Stored records:
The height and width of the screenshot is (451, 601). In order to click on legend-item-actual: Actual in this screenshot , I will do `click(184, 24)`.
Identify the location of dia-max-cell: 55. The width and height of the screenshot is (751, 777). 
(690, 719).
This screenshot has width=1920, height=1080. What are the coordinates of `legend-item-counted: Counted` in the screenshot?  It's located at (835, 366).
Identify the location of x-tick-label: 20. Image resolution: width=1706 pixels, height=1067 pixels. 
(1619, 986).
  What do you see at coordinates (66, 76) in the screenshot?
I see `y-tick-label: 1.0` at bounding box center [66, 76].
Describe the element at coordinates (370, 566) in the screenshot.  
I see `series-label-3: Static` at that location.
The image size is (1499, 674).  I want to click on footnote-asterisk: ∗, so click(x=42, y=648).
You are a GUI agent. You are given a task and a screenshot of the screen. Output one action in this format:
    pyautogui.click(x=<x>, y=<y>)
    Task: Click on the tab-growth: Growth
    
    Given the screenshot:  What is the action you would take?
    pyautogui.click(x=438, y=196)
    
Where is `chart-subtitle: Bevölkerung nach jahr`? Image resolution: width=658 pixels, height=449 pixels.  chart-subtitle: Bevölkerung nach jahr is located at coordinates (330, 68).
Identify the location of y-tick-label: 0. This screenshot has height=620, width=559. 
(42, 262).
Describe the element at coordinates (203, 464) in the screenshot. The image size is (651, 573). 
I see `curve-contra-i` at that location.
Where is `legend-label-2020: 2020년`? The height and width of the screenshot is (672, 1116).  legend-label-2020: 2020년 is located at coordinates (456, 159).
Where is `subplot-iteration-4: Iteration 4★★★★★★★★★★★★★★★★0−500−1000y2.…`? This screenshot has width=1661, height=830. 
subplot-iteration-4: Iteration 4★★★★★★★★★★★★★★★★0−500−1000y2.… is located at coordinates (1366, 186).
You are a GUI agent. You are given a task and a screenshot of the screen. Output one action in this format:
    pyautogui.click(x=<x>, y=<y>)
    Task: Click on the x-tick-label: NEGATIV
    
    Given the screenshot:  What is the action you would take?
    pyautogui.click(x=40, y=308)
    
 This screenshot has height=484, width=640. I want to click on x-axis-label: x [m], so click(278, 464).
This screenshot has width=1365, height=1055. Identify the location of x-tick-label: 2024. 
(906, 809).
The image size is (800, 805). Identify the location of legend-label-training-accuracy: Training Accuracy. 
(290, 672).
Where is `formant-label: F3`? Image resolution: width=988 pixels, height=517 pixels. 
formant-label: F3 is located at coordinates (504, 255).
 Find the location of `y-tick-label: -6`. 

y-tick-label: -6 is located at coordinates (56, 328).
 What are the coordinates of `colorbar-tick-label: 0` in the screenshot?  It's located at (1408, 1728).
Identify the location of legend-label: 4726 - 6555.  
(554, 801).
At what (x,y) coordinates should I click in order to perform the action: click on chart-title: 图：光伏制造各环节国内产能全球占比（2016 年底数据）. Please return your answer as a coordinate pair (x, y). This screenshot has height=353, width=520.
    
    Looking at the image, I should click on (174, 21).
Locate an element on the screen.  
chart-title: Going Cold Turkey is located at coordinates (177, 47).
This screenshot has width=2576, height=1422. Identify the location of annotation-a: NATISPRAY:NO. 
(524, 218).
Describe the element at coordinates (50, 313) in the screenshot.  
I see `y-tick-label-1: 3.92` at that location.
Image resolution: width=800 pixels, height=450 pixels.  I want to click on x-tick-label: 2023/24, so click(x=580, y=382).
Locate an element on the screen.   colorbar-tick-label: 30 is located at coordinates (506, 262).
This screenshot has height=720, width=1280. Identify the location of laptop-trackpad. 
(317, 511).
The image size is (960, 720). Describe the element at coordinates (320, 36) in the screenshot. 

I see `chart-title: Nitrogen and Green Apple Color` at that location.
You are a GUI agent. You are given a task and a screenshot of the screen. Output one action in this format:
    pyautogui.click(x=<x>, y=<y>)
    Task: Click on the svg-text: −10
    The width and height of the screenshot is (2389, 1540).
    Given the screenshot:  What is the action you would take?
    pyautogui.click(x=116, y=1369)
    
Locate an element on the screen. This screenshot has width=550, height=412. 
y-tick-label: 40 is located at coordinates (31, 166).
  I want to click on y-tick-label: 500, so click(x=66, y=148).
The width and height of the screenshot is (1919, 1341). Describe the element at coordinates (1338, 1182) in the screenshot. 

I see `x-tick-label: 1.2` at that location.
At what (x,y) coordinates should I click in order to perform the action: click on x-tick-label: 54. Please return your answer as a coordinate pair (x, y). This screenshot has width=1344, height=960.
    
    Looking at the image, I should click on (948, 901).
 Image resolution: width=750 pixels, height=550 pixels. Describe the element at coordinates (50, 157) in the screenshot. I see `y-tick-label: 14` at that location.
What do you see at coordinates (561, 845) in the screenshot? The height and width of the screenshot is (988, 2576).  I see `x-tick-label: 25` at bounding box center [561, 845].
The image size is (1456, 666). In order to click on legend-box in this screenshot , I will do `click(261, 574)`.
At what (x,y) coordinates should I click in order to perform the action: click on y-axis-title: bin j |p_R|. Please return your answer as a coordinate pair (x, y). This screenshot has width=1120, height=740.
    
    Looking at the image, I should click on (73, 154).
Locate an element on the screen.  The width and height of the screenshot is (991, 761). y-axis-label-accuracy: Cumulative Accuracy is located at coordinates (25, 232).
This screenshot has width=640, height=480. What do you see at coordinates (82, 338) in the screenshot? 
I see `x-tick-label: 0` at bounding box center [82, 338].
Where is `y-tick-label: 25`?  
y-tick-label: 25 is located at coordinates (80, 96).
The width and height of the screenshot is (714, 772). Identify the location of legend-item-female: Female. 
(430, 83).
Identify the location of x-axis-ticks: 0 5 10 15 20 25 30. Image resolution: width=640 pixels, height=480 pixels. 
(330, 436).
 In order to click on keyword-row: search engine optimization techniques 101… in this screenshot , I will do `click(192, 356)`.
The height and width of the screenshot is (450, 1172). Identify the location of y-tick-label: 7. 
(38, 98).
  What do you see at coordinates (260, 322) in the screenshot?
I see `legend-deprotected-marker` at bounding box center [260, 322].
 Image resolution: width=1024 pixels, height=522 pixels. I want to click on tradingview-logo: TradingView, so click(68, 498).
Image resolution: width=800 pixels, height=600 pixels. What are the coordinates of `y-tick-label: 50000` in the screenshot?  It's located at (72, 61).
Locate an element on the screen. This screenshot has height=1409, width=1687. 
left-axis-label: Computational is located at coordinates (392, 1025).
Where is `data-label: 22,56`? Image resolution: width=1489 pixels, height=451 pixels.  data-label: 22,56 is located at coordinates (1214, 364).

▶ _Directions for this task_
Copy out every line of the records above that contains the string "will", matching case exactly.

▶ _Answer space_
The height and width of the screenshot is (451, 601). In order to click on legend-item-actual: Actual in this screenshot , I will do `click(184, 24)`.
The image size is (1456, 666). In order to click on legend-box in this screenshot , I will do `click(261, 574)`.
 In order to click on keyword-row: search engine optimization techniques 101… in this screenshot , I will do `click(192, 356)`.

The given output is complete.